Hootie and the Blowfish Bring Out Public Enemy for Potent Stagecoach Set
On Sunday evening, Hootie and the Blowfish made their Stagecoach debut under the bright desert lights. The crowd was already swaying with nostalgia before frontman Darius Rucker took the mic and kicked off the band’s set with their bittersweet 1994 number, “Hannah Jane.”
The offering from their colossal debut album, Cracked Rear View, was one of several deep-fried jams the band played, along with “Let Her Cry,” “Hold My Hand,” and “Time.” The set reached a glorious peak when Hootie and the Blowfish got to “Only Wanna Be With You,” which they tagged with a bit of Kool and the Gang’s “Get Down on It,” setting off dancers throughout the massive crowd. The band also performed Old Crow Medicine Show’s “Wagon Wheel” — which was a smash solo hit for Rucker — and Led Zeppelin’s “Hey, Hey, What Can I Do.”
Then in a moment that echoed Rucker’s love for music that spans Seventies soul to Nineties hip-hop, the frontman brought out Chuck D and Flavor Flav of Public Enemy. The duo delivered “He Got Game,” which revisits Buffalo Springfield’s 1966 protest classic “For What It’s Worth,” and the revolutionary anthem, “Fight The Power.” Rucker looked right at home with Chuck D and Flav, and sent the thousands gathered for their set jumping and jamming.

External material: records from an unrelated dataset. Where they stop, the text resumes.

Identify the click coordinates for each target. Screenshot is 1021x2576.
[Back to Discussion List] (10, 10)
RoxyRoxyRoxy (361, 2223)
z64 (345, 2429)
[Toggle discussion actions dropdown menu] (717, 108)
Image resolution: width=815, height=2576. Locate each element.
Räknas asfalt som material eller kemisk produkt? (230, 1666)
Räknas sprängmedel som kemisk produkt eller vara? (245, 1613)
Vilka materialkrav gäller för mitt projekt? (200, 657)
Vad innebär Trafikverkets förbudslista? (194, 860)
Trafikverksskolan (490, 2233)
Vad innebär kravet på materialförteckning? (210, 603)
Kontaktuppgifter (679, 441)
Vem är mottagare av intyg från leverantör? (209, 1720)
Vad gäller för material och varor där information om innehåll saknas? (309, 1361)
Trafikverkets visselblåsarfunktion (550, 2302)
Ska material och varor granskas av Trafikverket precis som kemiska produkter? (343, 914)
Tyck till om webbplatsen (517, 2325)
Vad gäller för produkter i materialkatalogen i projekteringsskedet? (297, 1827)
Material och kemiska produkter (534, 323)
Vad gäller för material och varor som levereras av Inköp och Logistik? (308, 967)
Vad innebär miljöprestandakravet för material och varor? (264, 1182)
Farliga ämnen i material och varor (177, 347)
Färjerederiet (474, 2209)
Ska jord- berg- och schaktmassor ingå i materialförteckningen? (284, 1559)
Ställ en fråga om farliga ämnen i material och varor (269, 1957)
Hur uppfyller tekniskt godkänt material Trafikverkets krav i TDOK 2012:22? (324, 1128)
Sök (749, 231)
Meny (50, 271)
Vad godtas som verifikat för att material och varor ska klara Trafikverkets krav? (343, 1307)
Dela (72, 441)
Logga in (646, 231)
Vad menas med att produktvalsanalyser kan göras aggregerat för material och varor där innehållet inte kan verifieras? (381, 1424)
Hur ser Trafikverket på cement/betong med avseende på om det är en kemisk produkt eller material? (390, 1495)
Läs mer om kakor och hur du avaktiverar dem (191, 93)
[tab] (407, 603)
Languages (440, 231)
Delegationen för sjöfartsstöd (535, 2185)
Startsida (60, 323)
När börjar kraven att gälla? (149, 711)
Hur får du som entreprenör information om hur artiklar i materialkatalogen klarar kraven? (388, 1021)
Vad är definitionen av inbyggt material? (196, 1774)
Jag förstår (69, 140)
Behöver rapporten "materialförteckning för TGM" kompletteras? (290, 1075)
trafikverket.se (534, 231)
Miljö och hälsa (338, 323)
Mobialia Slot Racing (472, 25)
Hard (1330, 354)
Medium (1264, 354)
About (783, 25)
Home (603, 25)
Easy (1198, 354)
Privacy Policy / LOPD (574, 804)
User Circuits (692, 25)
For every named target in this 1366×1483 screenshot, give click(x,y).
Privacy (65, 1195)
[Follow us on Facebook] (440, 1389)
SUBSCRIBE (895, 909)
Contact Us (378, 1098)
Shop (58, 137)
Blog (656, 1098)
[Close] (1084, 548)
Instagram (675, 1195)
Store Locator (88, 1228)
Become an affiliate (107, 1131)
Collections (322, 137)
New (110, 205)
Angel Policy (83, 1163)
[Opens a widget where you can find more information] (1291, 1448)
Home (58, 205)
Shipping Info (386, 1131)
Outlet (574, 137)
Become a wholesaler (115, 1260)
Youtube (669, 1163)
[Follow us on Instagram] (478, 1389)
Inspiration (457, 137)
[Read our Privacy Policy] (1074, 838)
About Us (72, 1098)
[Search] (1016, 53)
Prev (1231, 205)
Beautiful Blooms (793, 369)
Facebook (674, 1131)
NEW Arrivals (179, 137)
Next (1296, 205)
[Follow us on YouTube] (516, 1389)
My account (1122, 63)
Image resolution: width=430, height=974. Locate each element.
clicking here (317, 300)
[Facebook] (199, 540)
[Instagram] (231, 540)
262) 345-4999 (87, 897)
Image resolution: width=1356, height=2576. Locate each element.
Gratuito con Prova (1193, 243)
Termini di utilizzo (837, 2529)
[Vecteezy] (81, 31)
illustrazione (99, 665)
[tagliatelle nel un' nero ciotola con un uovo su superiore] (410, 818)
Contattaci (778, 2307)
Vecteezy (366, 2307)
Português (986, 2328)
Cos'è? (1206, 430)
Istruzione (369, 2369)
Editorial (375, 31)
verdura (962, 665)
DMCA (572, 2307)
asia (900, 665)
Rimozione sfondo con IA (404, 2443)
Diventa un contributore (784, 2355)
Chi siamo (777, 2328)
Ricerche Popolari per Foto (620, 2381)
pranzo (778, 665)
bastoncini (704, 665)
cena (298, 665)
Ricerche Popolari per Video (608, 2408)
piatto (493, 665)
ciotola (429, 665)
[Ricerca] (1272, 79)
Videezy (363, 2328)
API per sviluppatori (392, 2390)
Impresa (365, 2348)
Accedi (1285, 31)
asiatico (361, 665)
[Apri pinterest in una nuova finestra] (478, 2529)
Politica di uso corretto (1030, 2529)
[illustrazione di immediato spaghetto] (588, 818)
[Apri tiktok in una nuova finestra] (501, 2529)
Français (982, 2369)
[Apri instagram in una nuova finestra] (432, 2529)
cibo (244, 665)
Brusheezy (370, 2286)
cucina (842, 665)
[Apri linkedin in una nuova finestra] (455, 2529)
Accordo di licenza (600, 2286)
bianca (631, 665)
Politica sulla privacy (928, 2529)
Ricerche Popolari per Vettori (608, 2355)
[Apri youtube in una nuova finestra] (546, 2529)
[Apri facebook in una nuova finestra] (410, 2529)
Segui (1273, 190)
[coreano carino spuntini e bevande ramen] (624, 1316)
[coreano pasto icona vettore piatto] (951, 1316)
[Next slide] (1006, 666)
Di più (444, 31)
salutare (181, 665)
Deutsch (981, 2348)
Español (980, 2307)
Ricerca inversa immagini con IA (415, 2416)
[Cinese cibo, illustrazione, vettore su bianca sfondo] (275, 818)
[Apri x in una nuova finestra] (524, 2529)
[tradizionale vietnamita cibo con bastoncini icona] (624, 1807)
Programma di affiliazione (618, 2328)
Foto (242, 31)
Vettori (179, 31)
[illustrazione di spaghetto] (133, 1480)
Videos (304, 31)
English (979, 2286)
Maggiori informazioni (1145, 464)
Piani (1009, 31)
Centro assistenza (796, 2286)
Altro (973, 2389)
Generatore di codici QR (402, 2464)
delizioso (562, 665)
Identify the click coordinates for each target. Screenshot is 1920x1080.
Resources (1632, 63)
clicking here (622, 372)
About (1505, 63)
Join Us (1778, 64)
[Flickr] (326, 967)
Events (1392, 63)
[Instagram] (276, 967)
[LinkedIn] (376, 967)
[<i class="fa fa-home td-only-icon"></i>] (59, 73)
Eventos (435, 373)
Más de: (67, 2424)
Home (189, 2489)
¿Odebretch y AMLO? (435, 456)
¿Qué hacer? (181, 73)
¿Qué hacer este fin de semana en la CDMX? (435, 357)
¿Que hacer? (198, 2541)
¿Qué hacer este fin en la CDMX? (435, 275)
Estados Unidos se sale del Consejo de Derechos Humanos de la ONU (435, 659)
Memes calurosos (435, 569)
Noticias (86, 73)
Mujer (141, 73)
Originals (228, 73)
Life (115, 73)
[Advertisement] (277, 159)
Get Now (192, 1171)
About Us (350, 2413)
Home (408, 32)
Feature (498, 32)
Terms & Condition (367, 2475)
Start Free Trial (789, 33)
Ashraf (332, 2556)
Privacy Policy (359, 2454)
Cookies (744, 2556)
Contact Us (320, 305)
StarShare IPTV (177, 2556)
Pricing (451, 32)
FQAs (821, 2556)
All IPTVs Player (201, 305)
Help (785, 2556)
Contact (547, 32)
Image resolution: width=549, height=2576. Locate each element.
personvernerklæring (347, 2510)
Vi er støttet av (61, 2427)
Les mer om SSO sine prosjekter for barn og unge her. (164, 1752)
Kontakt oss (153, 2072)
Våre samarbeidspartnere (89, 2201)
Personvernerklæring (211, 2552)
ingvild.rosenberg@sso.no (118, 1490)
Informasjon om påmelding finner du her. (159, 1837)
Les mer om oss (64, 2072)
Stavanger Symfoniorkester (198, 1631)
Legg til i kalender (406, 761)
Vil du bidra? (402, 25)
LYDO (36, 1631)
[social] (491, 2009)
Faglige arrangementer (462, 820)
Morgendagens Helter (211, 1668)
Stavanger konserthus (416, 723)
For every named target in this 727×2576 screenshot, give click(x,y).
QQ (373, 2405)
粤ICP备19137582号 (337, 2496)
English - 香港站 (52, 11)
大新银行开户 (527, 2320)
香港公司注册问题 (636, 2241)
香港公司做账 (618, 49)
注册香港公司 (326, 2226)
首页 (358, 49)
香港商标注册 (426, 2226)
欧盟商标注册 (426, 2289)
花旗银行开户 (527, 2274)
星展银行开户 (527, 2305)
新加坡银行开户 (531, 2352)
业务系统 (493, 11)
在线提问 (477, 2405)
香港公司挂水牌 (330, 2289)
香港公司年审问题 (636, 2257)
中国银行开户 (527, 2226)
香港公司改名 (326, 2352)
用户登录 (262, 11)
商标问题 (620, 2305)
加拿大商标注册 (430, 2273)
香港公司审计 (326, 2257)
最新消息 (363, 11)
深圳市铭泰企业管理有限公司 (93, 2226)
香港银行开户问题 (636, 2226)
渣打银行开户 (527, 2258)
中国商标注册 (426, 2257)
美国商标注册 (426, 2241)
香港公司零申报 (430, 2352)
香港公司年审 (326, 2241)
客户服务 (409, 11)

After a massively successful run with Hootie and the Blowfish, Rucker became one of the top stars in country music as a solo artist. And while it was the band’s first time at Stagecoach this weekend, Rucker has previously performed at the desert fest three times. “I think country music today and a lot of the ’90s alt-rock definitely have a kinship,” Rucker recently told The New York Times.
“There’s no rock ’n’ roll in pop music anymore,” he continued. “It’s not driven by guitar, it’s not driven by angst. People that were big into that in the ’90s are now bigger into country music.”
Alongside Hootie and the Blowfish, fellow rockers Third Eye Blind, Journey (whose set got nixed due to a temporary evacuation on Saturday), and Counting Crows were also on the Stagecoach roster this year. “You look at the lineup and you don’t go, ‘That’s crazy.’ It makes sense,” the singer pointed out. “It’s the aesthetics of the mood, the music, and maybe the way it makes you feel.”